When the sun set, the rain finally stopped, leaving a frayed veil of mist. Nelson and Zé went inside to escape the evening humidity and opened a bottle of
cachaça
while old Firmina put the fish they’d brought back a few hours earlier on to stew.

They were in the middle of the meal and—remembering it later, Firmina saw it as a coincidence pregnant with meaning—laughing much too loud, when the sound of jet engines made the glasses on the table tremble, getting louder and louder until they had to draw their heads down into their shoulders, and finishing in an explosion that blew out all the windows in the house: the VASP Boeing 727, coming from Congonhas, had crashed spectacularly in the Serra de Aratanha.

The only one to react, Zé rushed outside. A little farther up the mountain, in the light of trees transformed into torches, a huge plume of black smoke was rising from a new gap in the forest.


Meu Deus!
” he said, realizing what had happened, “it almost fell on us.” Then, turning to Nelson and his sister, who had followed him out onto the veranda, “You wait here, I’ll go and see if I can do anything.”

With that, he started to run toward the place where the disaster had happened.

Despite Firmina’s loud cries and without really thinking about what he was doing, Nelson followed, hauling himself along the ground.

When, exhausted and covered from head to toe in red mud from sliding along the path, he reached the place where the plane had crashed, Nelson was petrified at what is generally called an “apocalyptic scene” but of which the horror for him was contained in the simple sight of a woman’s torso still attached by her belt but now apparently sitting on her abundant entrails. All around, scattered over a very large area and highlighted by the fluorescent yellow of the life jackets, the smoking debris of the plane, disembowelled suitcases, an unrecognizable jumble could be seen. And then things that held a grisly fascination: horribly mangled bodies, scraps of flesh hanging from the trees like Tibetan prayers, limbs or organs scattered haphazardly over the soaked ground, obscene in their unaccustomed solitude … a feast of human flesh suddenly delivered to the hungry beasts of the forest.
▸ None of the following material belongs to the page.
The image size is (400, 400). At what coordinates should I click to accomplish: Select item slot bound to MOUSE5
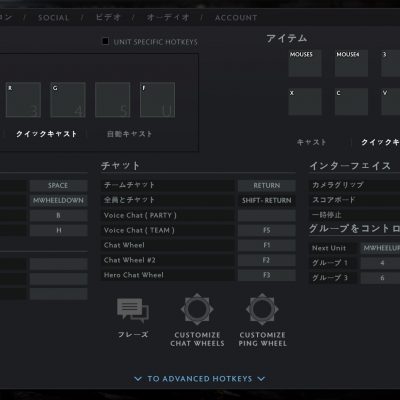[x=305, y=63]
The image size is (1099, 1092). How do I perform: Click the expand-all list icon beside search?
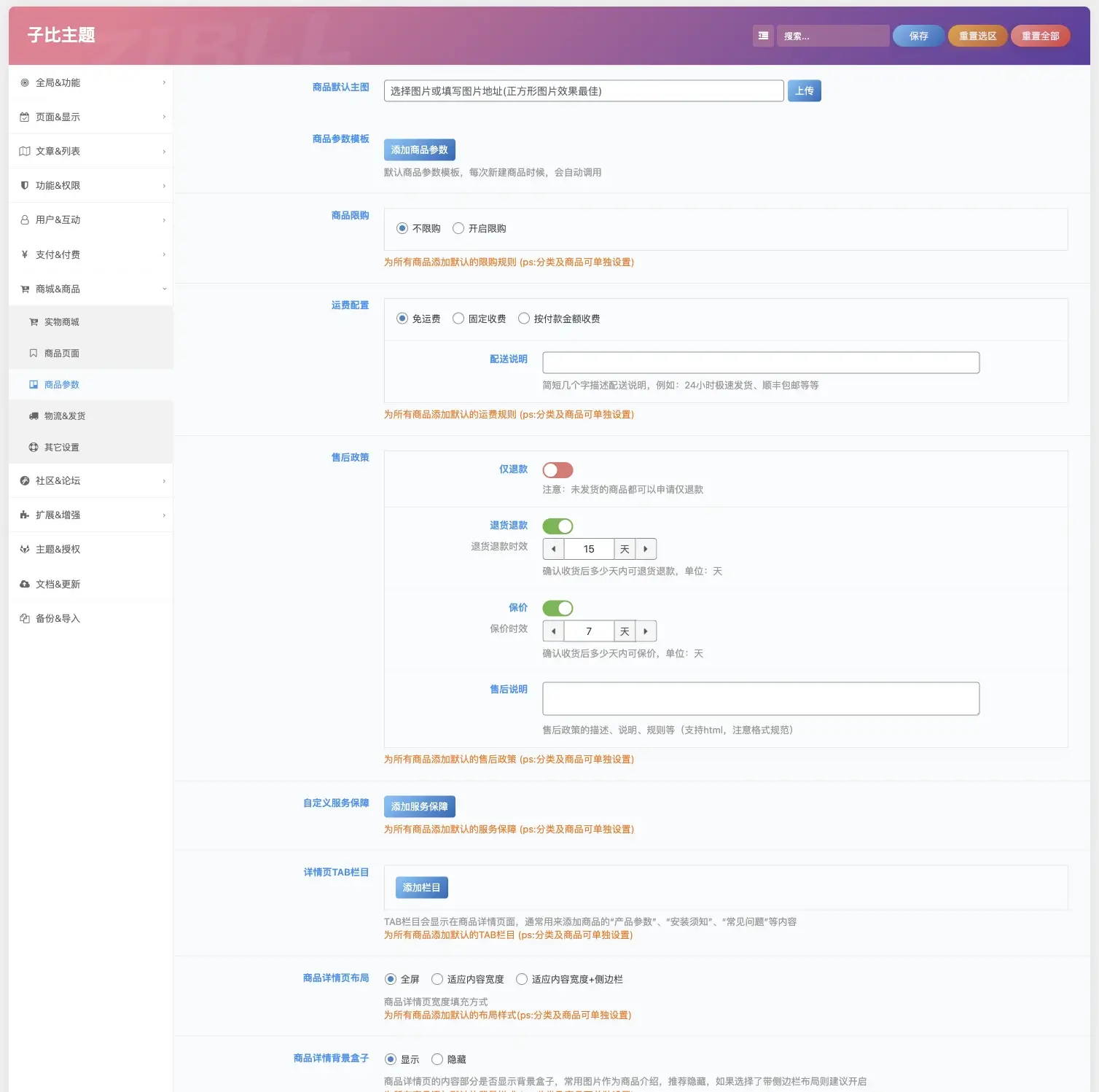click(x=763, y=36)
It was as if it had been raining blood, steak and offal, Nelson thought.

Woken by the sudden blaze, the vultures were already fluttering over this manna, nibbling at bared stomachs with their beaks, pecking at the eyes, fighting over the most appetizing carcasses with shrill cries. Nelson was hardly surprised at the number of silhouettes—some armed with torches—who were already busying themselves about the site of the tragedy: with little room for pity for those whom death had released from all need, these poor mountain folk were searching through the remains meticulously, picking out anything of value, with no sense of disgust: money, rings and jewelry but also clothes red with blood, odd shoes and even some pieces of the machine, of which it was impossible to say what use they intended to make.